## Description of the task
Identify all lines below that hold "agent" and collect them.

** Opening Data provided block **

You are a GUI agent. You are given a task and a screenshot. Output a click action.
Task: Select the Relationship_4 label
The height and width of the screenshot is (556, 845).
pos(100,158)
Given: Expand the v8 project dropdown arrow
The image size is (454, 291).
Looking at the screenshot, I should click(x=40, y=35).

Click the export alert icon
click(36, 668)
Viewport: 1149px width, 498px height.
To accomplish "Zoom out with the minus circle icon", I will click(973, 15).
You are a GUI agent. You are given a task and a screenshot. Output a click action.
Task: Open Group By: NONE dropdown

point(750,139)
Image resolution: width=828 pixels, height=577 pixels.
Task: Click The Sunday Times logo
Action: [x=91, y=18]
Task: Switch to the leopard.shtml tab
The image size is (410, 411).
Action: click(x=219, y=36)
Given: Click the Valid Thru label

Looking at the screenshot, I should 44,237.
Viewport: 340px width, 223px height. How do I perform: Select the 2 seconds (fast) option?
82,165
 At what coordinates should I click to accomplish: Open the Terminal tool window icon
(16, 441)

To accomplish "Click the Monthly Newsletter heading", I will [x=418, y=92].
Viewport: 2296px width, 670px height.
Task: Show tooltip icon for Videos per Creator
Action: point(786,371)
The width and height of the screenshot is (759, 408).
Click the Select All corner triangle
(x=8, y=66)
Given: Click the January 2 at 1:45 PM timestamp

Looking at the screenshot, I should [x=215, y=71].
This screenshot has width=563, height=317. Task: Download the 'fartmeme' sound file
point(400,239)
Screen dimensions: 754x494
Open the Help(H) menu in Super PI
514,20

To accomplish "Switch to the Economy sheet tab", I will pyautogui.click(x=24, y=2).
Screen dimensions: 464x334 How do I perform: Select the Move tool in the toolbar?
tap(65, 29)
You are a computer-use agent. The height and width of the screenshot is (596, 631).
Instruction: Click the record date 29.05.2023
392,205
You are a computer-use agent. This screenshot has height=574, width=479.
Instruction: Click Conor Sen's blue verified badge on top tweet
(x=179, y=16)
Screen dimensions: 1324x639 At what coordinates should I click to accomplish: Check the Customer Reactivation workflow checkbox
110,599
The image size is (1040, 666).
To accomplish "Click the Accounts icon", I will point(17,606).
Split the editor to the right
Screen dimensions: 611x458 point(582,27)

** Closing Data provided block **

## Answer for the task
You are a GUI agent. You are given a task and a screenshot. Output a click action.
You are a GUI agent. You are given a task and a screenshot. Output a click action.
You are a computer-use agent. The height and width of the screenshot is (596, 631).
You are a computer-use agent. This screenshot has height=574, width=479.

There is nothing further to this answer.